The main challenge in developing the new P Zero E was to combine the need for sustainability with the high performance required from a UHP tire. This objective was reached thanks to these new materials, which include:
Lignin comes from the scrap of the pulp and paper industry. Lignin contributes to tire durability and foreseen rolling resistance reduction.
RICE HUSK ASH SILICA
Rice husk ash silica derives from the scrap of rice cultivation. Silica is widely used in tread compounds to obtain a high level of performance in wet conditions. Rice husk ash silica is a good replacement for fossil-based silica in such tread applications.
CIRCULAR CARBON BLACK
Circular carbon black derives from end-of-life tires pyrolysis oil. Pyrolysis is a way to prevent landfill disposal of end-of-life tires. Carbon black is used in rubber compounds to optimise stability, strength, and durability of tires.
BIO CIRCULAR POLYMERS
Bio-circular polymers are made from monomers derived from used cooking oils or tire pyrolysis oil. They are a replacement for fossil-sourced polymers.

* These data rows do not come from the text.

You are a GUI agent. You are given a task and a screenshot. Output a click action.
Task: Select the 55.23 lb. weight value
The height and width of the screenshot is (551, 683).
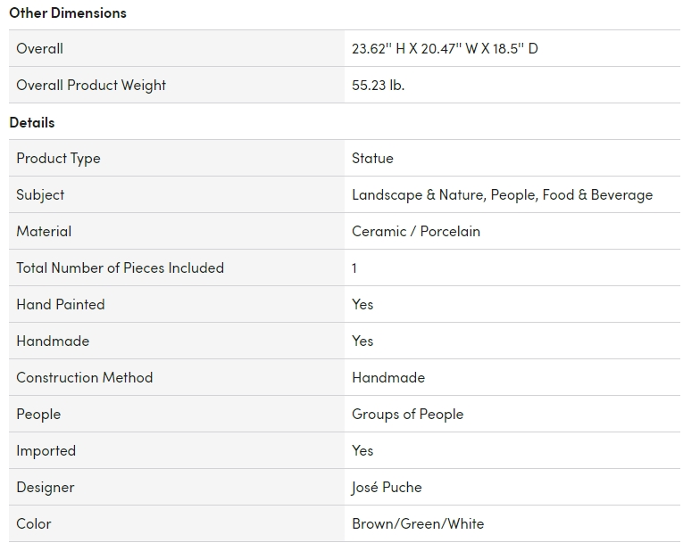pos(378,85)
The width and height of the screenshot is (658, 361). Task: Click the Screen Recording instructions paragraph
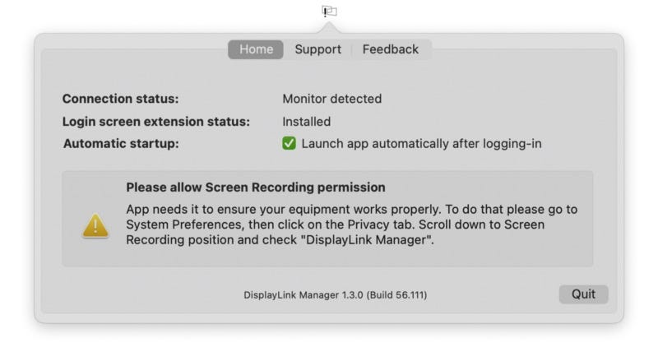(352, 224)
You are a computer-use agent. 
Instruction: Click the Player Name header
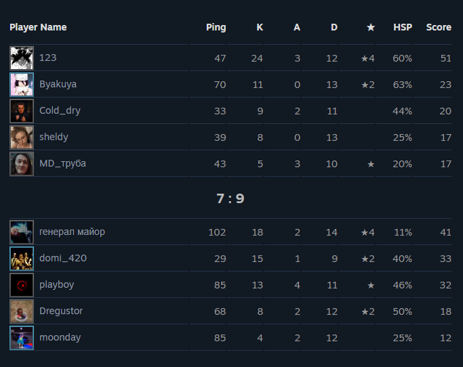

Natural rubber is obtained from the latex of Hevea Brasiliensis, the rubber tree. This is a material 100% derived from biomass.
Bio resins are plasticisers deriving from vegetal biomass such as plant seeds (sunflower or canola) or forest-based resins. Bio resins are versatile ingredients, providing a better balance of dry and wet performance.
Rayon is a textile reinforcement of a tire, with fibres deriving from cellulose.